Below are some records. Print exactly the lines between the one holding "Chi siamo (128, 329)" and the one holding "magazine-novembre-2018 (972, 1308)", inclusive, and nothing else.

=== EXERCISE INPUTS ===
########
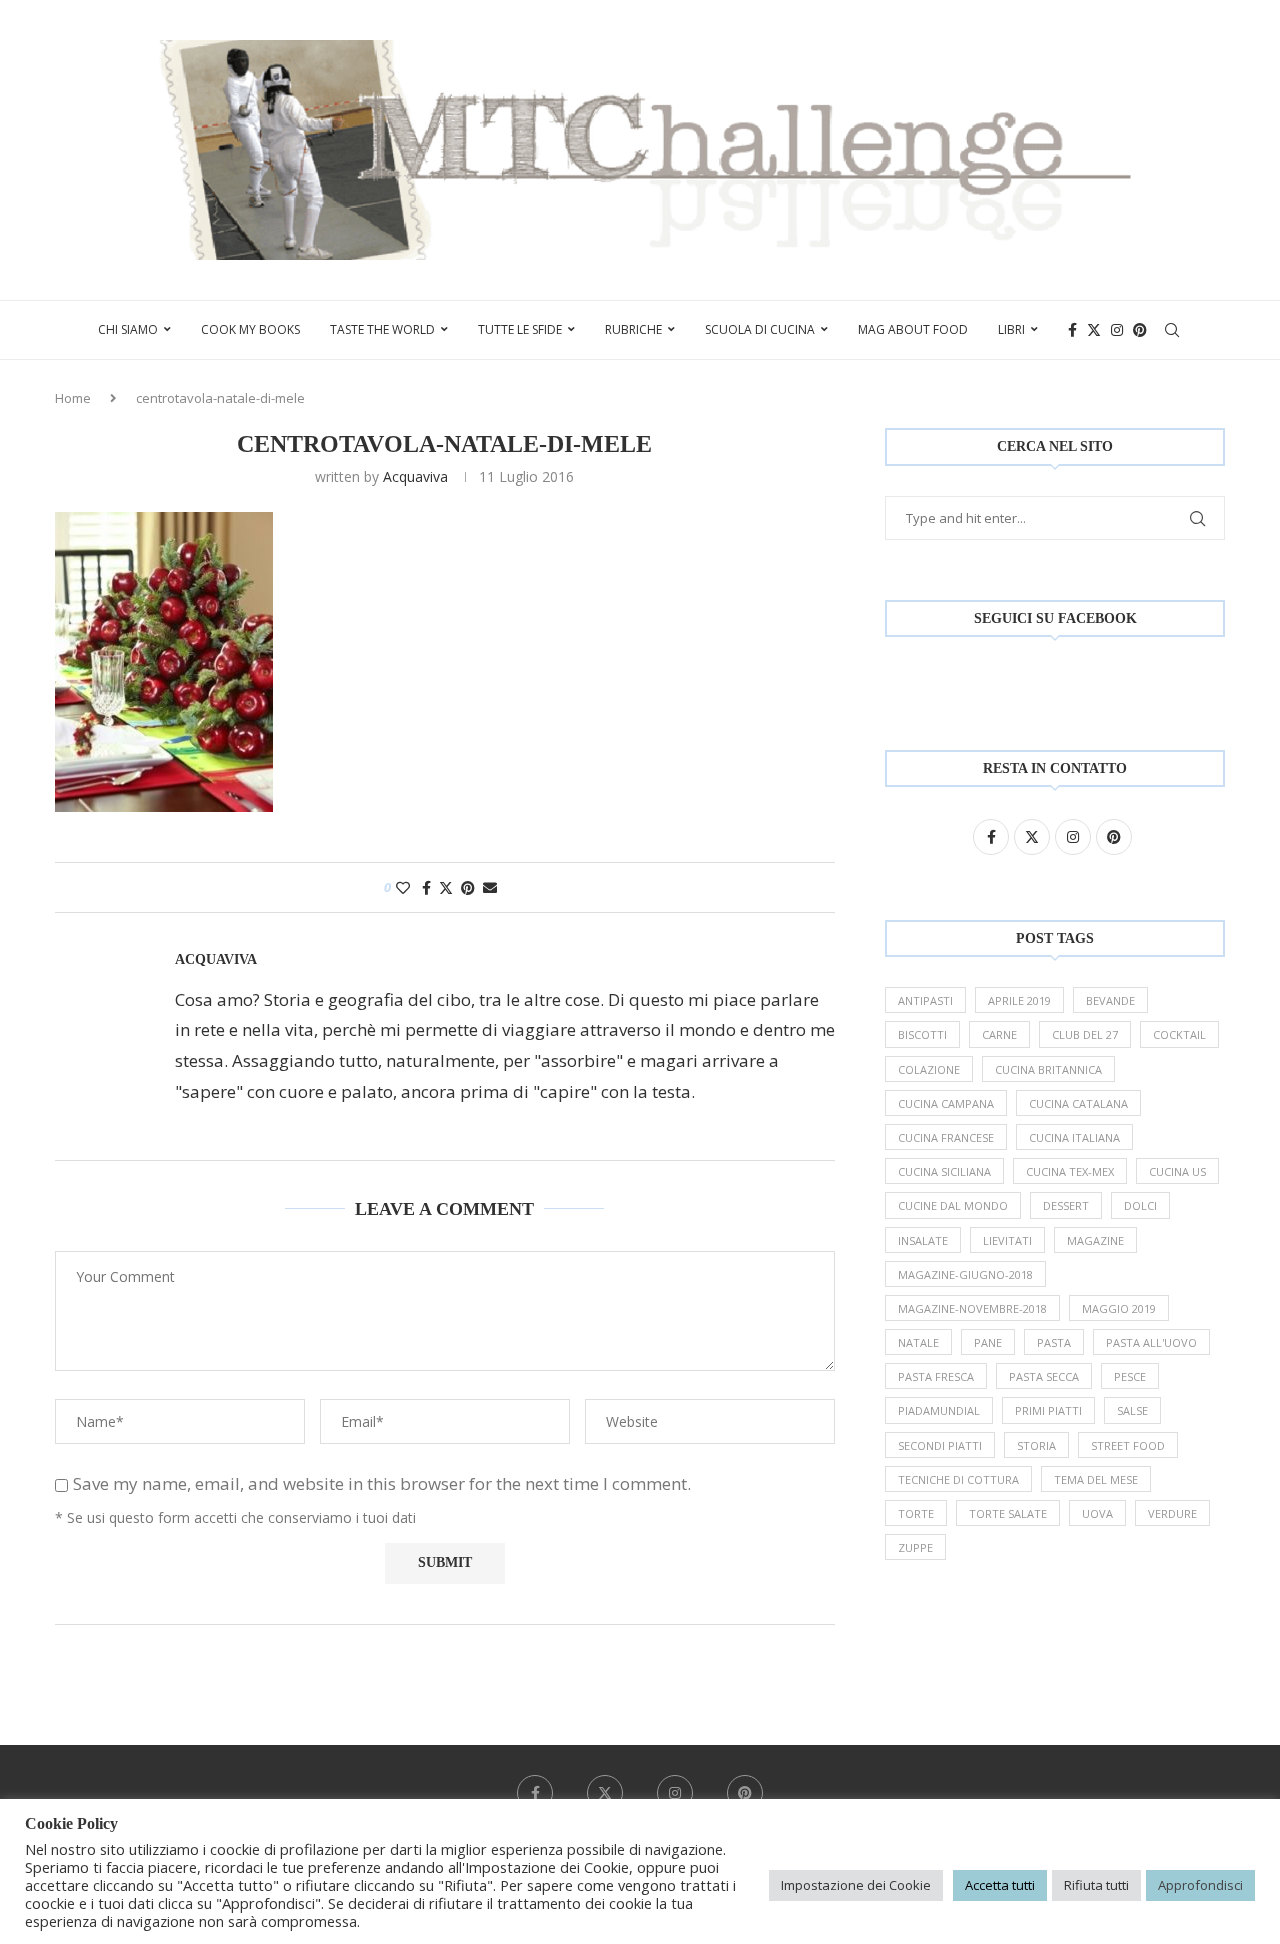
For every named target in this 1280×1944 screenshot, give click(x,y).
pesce (1130, 1376)
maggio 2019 (1119, 1308)
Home (73, 398)
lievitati (1007, 1240)
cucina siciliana (944, 1171)
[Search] (1172, 330)
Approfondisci (1200, 1885)
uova (1097, 1513)
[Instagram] (1117, 330)
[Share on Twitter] (446, 887)
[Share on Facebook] (426, 887)
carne (999, 1034)
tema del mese (1096, 1479)
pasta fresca (936, 1376)
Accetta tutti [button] (1000, 1885)
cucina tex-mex (1070, 1171)
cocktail (1179, 1034)
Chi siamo (128, 329)
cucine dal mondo (953, 1205)
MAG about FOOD (913, 329)
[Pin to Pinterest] (468, 887)
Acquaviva (415, 476)
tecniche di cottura (958, 1479)
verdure (1172, 1513)
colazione (929, 1069)
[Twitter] (1094, 330)
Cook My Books (250, 329)
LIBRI (1011, 329)
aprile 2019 (1019, 1000)
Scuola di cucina (760, 329)
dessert (1066, 1205)
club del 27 (1085, 1034)
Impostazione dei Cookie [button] (856, 1885)
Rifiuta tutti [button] (1096, 1885)
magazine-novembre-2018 (972, 1308)
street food (1128, 1445)
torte (916, 1513)
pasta (1054, 1342)
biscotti (922, 1034)
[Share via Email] (490, 887)
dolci (1140, 1205)
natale (918, 1342)
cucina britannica (1048, 1069)
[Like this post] (403, 887)
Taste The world (382, 329)
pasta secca (1044, 1376)
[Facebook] (1072, 330)
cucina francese (946, 1137)
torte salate (1008, 1513)
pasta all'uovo (1151, 1342)
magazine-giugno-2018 (965, 1274)
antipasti (925, 1000)
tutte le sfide (520, 329)
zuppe (915, 1547)
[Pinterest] (1140, 330)
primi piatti (1048, 1410)
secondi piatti (940, 1445)
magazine (1095, 1240)
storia (1036, 1445)
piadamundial (939, 1410)
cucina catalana (1078, 1103)
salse (1132, 1410)
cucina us (1177, 1171)
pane (988, 1342)
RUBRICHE (633, 329)
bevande (1110, 1000)
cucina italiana (1074, 1137)
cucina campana (946, 1103)
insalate (923, 1240)
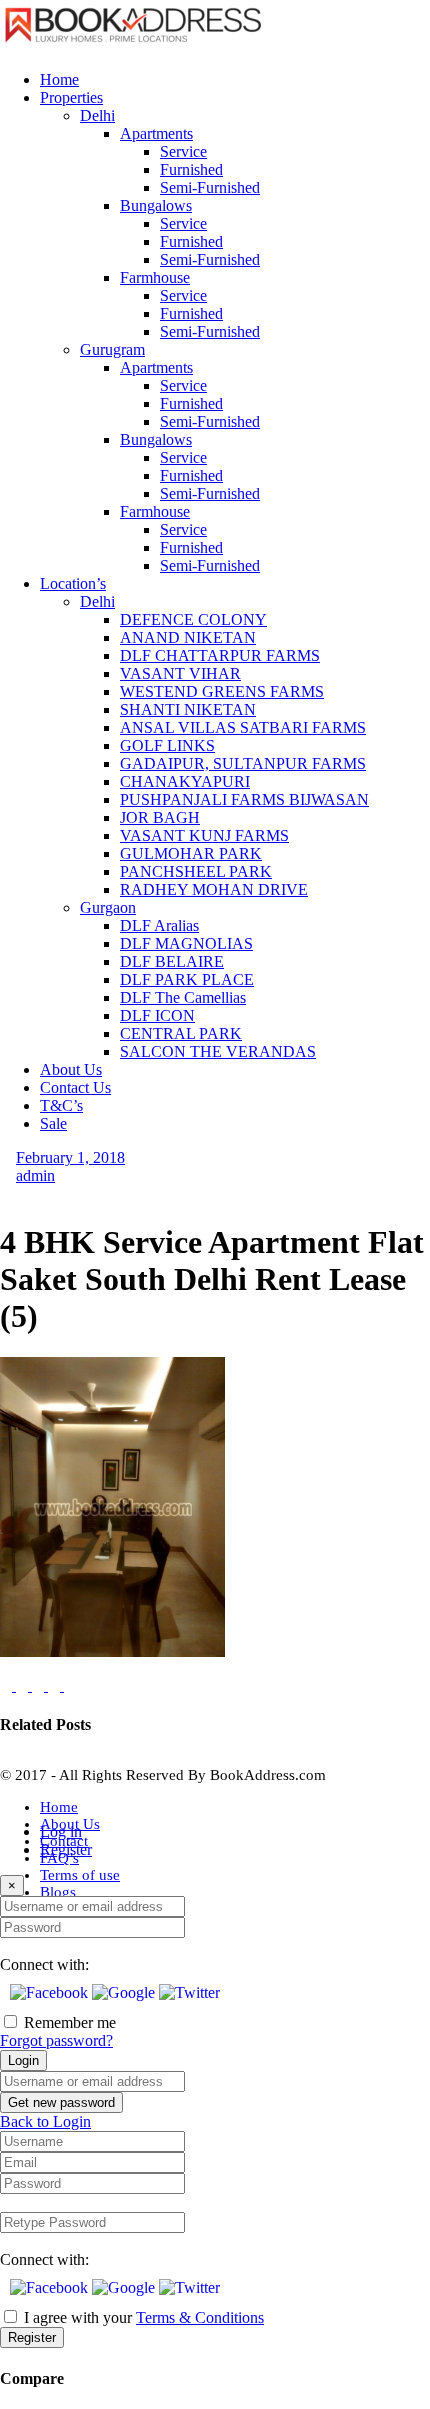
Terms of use (80, 1875)
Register (66, 1849)
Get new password (61, 2102)
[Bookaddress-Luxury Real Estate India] (133, 45)
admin (35, 1175)
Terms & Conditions (200, 2317)
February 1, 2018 (70, 1157)
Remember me (70, 2022)
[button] (51, 1992)
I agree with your (144, 2317)
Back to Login (45, 2121)
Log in (61, 1831)
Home (59, 1807)
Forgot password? (56, 2040)
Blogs (58, 1892)
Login (23, 2060)
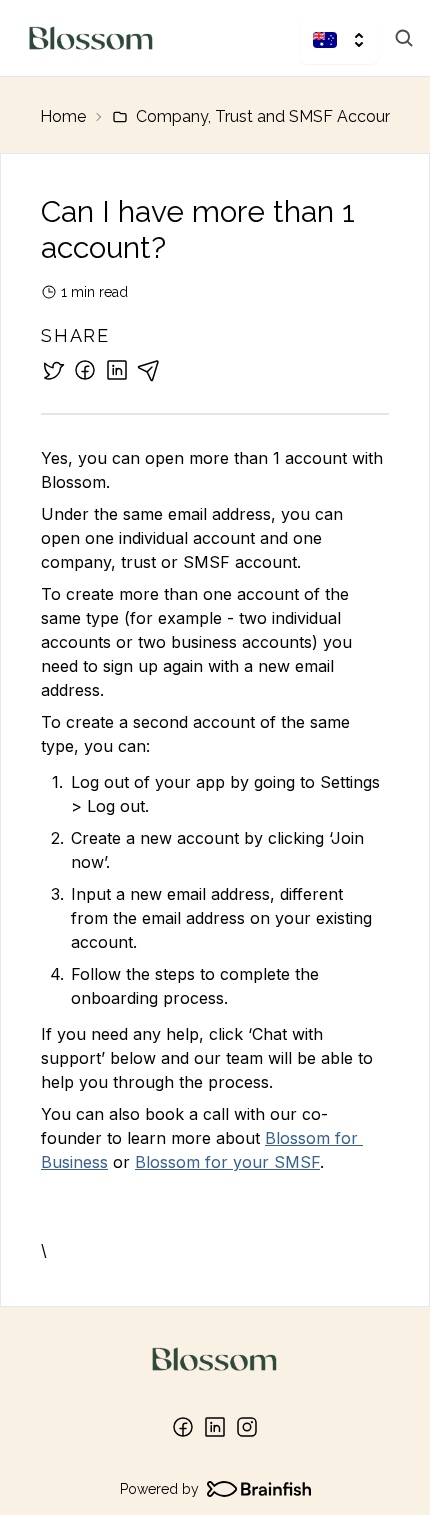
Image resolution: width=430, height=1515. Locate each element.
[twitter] (53, 370)
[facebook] (85, 370)
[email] (149, 370)
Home (63, 116)
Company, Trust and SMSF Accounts (272, 116)
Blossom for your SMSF (227, 1162)
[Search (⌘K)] (404, 38)
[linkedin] (117, 370)
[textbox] (215, 854)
########
=== EXERCISE ANSWER ===
Chi siamo (128, 329)
cucine dal mondo (953, 1205)
MAG about FOOD (913, 329)
[Pin to Pinterest] (468, 887)
Acquaviva (415, 476)
tecniche di cottura (958, 1479)
verdure (1172, 1513)
colazione (929, 1069)
[Twitter] (1094, 330)
Cook My Books (250, 329)
LIBRI (1011, 329)
aprile 2019 (1019, 1000)
Scuola di cucina (760, 329)
dessert (1066, 1205)
club del 27 (1085, 1034)
Impostazione dei Cookie [button] (856, 1885)
Rifiuta tutti [button] (1096, 1885)
magazine-novembre-2018 (972, 1308)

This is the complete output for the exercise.